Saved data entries
==========
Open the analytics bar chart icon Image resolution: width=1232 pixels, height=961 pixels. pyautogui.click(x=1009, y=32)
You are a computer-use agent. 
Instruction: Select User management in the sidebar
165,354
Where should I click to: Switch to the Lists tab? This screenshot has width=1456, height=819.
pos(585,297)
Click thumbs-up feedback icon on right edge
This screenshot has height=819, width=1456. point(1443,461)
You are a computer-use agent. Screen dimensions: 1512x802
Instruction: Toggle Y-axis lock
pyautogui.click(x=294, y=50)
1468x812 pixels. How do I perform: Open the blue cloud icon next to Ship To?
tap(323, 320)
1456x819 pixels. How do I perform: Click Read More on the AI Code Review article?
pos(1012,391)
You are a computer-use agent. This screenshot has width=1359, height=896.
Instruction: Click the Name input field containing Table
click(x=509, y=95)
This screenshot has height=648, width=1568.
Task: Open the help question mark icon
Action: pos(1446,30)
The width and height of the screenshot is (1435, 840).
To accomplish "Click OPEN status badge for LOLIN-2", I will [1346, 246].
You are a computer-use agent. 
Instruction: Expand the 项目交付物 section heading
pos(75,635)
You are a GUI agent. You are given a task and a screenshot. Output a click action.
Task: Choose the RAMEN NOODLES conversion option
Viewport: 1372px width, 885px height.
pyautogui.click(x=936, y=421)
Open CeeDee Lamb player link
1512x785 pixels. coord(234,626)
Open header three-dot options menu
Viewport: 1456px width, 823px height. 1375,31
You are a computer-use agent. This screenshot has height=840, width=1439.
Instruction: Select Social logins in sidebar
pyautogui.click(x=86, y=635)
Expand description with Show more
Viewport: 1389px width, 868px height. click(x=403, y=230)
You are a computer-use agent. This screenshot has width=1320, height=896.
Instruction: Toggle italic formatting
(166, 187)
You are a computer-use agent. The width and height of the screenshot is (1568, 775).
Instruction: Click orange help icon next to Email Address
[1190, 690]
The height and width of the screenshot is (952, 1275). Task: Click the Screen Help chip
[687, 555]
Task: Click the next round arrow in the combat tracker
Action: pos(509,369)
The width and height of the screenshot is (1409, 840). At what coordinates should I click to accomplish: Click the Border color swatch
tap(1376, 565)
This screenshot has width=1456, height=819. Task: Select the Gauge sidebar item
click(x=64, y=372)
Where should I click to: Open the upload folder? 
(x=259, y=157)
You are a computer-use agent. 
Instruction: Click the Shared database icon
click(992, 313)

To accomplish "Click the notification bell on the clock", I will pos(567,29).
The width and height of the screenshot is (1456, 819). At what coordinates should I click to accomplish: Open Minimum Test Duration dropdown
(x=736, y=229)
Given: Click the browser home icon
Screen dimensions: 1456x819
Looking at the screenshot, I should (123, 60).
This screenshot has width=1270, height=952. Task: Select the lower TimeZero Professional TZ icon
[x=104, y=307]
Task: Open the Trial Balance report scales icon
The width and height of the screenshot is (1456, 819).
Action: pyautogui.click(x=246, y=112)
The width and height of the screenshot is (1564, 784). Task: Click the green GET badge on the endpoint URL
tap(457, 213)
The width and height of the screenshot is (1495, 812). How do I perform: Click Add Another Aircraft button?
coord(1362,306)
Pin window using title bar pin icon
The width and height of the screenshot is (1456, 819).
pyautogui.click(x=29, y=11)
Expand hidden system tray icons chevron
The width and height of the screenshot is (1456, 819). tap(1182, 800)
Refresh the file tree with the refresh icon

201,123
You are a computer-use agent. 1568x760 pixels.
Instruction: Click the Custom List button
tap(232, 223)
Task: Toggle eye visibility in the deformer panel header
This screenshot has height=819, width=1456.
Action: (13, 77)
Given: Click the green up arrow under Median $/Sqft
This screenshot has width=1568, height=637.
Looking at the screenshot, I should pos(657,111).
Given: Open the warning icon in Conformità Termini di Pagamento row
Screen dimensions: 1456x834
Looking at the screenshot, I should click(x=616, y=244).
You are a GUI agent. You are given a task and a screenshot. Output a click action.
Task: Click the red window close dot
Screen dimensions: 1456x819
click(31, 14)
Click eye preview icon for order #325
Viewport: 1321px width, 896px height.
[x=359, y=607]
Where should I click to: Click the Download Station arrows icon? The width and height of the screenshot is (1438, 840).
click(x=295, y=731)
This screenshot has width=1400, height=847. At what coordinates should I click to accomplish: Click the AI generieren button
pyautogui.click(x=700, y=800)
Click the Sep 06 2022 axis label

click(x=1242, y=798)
==========
Please output the line that contains "Task: Toggle eye" and every line after it in the entries above, exactly, and nothing more.

Task: Toggle eye visibility in the deformer panel header
This screenshot has height=819, width=1456.
Action: (13, 77)
Given: Click the green up arrow under Median $/Sqft
This screenshot has width=1568, height=637.
Looking at the screenshot, I should pos(657,111).
Given: Open the warning icon in Conformità Termini di Pagamento row
Screen dimensions: 1456x834
Looking at the screenshot, I should click(x=616, y=244).
You are a GUI agent. You are given a task and a screenshot. Output a click action.
Task: Click the red window close dot
Screen dimensions: 1456x819
click(31, 14)
Click eye preview icon for order #325
Viewport: 1321px width, 896px height.
[x=359, y=607]
Where should I click to: Click the Download Station arrows icon? The width and height of the screenshot is (1438, 840).
click(x=295, y=731)
This screenshot has width=1400, height=847. At what coordinates should I click to accomplish: Click the AI generieren button
pyautogui.click(x=700, y=800)
Click the Sep 06 2022 axis label

click(x=1242, y=798)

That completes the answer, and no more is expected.